Острожная изба — как межа полевая. Хотел Никифор остановиться на ней, прошлое из души выбросить и живым делом заняться. Печь затопить, в голбец за картошкой слазить. Но побоялся Семена разбудить раньше времени. Пусть, думал, поспит парень. До утра еще далеко, ночь в полной силе, даже окон не видно. Зимой робко светает. Александра темноты боялась, кричит, бывало, с постели — зажги лампу, Никиша, чернота глаза колет!..
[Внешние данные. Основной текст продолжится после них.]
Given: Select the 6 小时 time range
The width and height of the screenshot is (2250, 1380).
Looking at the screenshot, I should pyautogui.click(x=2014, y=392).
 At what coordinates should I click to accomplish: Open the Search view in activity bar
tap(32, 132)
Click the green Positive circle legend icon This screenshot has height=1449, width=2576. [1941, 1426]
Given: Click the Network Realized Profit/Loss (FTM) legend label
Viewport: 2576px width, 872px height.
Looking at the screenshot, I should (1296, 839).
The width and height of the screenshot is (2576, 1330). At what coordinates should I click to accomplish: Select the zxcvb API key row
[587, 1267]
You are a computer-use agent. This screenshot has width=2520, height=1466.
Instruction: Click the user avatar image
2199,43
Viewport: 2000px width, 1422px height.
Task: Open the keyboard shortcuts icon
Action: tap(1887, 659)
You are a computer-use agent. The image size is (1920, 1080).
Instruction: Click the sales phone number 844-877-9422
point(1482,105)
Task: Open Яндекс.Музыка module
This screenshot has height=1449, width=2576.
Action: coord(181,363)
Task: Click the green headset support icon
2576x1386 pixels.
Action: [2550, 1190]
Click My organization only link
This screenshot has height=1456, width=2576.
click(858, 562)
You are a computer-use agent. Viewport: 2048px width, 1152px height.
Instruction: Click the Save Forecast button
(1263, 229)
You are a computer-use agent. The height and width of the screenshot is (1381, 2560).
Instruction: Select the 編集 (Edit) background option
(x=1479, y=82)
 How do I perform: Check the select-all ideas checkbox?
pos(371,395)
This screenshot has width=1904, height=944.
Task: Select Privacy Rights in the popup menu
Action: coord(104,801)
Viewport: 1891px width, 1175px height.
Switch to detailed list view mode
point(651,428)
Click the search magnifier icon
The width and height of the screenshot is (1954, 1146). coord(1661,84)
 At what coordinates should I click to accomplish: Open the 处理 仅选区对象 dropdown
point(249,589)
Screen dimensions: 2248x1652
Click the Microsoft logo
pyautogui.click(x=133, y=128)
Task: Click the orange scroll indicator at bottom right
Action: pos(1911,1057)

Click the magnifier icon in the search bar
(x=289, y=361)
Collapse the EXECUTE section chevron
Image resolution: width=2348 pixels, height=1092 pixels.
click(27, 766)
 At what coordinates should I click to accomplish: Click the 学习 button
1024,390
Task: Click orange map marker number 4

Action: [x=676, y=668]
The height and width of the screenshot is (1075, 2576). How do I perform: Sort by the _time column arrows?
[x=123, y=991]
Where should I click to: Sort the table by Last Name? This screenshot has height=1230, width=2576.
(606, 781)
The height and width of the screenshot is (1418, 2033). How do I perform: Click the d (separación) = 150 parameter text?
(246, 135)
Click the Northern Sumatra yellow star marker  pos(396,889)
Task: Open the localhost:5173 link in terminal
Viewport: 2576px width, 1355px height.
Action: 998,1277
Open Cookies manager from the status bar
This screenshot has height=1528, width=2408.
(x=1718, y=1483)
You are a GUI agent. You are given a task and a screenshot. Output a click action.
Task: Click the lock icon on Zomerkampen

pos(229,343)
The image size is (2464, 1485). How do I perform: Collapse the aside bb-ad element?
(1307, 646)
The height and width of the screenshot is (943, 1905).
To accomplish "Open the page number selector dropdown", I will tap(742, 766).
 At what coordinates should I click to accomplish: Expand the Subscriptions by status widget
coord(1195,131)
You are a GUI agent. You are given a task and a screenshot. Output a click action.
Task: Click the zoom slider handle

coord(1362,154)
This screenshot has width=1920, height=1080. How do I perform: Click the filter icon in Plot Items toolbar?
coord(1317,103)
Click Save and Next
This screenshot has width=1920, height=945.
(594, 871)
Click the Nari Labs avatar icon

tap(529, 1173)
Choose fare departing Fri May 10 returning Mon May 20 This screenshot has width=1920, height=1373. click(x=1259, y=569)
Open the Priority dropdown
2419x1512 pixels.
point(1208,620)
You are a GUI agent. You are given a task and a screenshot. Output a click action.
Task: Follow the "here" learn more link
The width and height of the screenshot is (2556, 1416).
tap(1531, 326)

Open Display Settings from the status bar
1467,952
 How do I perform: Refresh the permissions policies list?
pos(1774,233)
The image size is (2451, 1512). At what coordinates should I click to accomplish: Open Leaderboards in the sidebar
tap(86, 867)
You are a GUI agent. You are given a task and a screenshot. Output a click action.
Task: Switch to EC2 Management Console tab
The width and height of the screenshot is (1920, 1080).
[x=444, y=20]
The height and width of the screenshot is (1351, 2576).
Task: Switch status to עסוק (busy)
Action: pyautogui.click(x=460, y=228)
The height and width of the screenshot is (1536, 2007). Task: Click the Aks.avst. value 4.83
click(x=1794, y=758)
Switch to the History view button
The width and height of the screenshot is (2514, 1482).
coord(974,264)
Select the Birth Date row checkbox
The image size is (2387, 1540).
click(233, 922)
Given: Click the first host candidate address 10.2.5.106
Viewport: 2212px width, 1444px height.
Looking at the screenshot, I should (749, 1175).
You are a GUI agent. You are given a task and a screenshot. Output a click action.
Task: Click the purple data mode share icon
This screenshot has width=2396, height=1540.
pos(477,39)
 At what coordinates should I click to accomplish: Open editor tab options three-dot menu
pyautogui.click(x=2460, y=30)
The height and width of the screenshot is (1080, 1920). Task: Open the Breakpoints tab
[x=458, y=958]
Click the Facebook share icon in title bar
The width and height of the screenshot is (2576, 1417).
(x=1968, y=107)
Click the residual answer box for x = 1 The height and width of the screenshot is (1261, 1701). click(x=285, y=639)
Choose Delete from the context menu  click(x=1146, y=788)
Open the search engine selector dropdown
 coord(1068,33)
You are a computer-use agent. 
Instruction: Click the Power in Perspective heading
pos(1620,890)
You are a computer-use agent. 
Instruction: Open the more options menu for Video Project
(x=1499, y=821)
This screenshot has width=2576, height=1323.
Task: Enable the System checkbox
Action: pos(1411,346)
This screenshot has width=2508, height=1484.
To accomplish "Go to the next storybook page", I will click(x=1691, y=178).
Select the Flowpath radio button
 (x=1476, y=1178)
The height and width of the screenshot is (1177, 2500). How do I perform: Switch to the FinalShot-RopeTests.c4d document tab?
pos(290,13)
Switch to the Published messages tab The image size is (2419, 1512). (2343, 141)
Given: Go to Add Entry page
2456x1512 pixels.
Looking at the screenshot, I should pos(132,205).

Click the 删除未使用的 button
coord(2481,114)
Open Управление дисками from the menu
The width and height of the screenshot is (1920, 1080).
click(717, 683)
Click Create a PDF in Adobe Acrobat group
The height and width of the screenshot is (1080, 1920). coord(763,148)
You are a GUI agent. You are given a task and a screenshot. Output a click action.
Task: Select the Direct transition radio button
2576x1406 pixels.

— Слева заходи, слева! — закричал Семен. — В мордастого целься!

Бросился Никифор к нему, тюрик под ногами подвернулся — сшибил, шуму наделал, но парня, слава богу, не разбудил. Спал Семен крепко, во сне с белыми солдатами воевал.

Подал голос Юлий Васильевич, попросил развязать. Пришлось лезть под нары. В темноте скоро не спроворишь, возился долго, веревку ругал, что растрепалась проклятая, как куделя худая, а в работе настоящей не бывала.

Юлий Васильевич советовал на честное слово положиться.

— Бежать я, Никифор Захарович, не собираюсь. Да и некуда, господа мне — не товарищи и товарищи — не господа.

— Говорил заяц волку: «Зачем я тебе сытому, вечером прибегу, тогда и съешь». И не прибежал! Волк его на весь лес ославил, вот, дескать, какой заяц бессовестный, чистый обманщик.